* TASK TO COMPLETE
Could you rewrite the data as a numbered list, starting at the line that contains "This screenshot has height=843, width=1349." and ending with the last line of the data, leaving out any blank lines?

Stored data entries
○ ○ ○ ○ ○
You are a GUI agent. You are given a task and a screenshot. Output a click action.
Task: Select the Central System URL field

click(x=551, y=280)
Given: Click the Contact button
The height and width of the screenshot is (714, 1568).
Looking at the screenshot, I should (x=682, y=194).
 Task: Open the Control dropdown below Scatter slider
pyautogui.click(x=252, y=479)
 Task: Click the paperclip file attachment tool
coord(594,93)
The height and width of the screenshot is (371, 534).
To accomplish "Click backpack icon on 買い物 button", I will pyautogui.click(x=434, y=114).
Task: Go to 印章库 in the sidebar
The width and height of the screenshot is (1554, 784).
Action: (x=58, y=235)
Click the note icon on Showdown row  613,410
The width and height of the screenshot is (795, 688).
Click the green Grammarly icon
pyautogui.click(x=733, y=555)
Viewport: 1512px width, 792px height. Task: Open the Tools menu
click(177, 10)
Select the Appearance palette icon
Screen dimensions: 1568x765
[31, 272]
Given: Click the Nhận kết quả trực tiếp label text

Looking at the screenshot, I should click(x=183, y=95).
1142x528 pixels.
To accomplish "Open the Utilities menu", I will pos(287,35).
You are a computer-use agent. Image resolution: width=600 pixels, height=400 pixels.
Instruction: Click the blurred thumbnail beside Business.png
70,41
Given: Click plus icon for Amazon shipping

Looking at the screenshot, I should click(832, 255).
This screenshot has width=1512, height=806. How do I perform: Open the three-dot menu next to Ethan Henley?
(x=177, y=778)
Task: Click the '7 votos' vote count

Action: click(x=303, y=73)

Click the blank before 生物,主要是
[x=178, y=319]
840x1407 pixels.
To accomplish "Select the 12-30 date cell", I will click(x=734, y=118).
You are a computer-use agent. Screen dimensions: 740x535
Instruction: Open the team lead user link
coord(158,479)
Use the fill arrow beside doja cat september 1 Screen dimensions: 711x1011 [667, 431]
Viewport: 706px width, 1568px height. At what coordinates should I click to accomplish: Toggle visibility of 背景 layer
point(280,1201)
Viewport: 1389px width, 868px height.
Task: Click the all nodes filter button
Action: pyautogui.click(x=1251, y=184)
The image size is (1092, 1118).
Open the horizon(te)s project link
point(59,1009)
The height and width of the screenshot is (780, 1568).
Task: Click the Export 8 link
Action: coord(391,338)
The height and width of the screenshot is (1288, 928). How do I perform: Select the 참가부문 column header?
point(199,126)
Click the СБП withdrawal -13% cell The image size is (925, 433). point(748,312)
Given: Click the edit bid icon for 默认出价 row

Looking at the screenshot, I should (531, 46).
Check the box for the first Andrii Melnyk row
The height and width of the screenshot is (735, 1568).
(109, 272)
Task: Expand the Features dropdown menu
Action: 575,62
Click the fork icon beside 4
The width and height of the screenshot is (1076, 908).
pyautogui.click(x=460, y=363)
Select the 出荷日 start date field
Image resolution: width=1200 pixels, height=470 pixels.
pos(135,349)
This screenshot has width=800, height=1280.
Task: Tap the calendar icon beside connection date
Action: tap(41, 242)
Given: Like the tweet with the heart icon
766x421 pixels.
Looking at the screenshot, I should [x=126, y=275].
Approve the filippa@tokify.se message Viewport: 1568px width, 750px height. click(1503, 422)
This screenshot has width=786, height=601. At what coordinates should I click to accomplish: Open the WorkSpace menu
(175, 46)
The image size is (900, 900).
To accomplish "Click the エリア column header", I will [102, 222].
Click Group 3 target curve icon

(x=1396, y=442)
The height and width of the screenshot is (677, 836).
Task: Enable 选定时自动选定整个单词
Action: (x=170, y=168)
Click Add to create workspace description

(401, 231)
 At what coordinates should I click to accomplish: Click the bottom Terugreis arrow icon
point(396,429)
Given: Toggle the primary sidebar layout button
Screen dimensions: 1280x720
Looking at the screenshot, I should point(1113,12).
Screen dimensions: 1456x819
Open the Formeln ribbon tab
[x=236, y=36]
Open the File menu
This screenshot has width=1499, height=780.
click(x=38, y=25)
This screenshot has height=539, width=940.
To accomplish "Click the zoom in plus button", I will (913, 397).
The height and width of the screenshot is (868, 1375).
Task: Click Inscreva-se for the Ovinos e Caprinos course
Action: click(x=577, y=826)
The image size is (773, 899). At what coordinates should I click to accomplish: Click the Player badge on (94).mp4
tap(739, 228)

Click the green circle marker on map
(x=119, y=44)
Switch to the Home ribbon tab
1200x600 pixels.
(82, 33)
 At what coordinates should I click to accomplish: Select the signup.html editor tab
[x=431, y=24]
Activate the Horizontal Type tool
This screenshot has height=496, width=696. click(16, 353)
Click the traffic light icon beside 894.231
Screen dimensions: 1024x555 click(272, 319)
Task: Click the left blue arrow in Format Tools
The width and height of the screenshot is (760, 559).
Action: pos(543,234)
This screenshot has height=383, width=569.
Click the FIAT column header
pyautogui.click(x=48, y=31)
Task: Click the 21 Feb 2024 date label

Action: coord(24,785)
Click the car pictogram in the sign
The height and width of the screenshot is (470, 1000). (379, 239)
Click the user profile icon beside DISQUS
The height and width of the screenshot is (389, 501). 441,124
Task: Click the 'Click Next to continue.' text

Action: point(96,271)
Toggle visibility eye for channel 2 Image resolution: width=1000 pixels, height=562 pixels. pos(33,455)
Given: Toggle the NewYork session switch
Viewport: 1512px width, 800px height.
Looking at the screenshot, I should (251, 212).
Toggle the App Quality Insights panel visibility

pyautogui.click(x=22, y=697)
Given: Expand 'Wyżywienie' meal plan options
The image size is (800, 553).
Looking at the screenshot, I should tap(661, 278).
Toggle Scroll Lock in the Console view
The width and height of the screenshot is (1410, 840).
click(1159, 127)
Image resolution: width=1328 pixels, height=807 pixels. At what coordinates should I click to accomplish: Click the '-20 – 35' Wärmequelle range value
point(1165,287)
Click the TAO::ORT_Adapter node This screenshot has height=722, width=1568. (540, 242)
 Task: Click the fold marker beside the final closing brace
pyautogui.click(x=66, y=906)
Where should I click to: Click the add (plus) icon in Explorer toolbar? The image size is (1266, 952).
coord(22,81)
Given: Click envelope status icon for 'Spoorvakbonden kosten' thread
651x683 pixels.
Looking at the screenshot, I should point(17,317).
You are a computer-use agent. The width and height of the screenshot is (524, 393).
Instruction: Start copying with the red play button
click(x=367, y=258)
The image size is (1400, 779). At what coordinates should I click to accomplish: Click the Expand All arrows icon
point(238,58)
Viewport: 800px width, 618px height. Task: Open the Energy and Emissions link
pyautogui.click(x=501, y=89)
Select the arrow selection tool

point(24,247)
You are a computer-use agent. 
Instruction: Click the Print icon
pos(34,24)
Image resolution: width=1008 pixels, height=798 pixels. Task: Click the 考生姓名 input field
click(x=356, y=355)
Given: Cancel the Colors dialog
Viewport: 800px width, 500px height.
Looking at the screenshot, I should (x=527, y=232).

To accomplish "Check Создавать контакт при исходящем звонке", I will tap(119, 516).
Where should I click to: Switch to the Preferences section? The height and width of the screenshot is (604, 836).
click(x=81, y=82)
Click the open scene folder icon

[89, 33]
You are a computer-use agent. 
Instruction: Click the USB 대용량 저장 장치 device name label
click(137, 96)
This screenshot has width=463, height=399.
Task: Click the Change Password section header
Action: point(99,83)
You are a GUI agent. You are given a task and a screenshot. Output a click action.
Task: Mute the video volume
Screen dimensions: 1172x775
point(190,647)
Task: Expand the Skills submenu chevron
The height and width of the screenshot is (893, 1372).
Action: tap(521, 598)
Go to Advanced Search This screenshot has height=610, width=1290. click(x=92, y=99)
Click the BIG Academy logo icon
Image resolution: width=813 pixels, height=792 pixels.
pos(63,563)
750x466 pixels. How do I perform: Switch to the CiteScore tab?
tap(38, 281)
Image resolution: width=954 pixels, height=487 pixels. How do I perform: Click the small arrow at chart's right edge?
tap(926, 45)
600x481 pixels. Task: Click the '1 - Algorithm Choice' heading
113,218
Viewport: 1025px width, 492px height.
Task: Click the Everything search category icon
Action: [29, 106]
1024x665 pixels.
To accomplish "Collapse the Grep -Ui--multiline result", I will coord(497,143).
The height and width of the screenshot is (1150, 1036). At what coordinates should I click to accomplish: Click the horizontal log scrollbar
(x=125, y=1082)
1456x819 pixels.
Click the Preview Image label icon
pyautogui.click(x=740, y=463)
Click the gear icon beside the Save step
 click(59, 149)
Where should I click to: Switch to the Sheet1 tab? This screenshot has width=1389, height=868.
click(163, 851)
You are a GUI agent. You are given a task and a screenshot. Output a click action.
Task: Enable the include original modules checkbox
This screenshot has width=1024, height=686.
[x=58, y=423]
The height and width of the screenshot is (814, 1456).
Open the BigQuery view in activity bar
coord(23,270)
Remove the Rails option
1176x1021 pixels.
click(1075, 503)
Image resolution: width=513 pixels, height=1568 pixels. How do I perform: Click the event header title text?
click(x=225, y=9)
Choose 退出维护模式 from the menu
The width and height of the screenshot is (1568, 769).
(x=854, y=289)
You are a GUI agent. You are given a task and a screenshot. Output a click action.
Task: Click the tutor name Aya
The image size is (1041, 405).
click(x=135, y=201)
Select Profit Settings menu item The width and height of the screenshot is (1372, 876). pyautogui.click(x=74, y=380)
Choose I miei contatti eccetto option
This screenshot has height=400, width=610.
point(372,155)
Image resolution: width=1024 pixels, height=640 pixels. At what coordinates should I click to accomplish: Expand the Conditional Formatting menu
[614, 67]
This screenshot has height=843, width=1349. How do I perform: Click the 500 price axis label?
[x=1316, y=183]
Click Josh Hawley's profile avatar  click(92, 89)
○ ○ ○ ○ ○
* WORKED ANSWER
1. This screenshot has height=843, width=1349. How do I perform: Click the 500 price axis label?
2. [x=1316, y=183]
3. Click Josh Hawley's profile avatar  click(92, 89)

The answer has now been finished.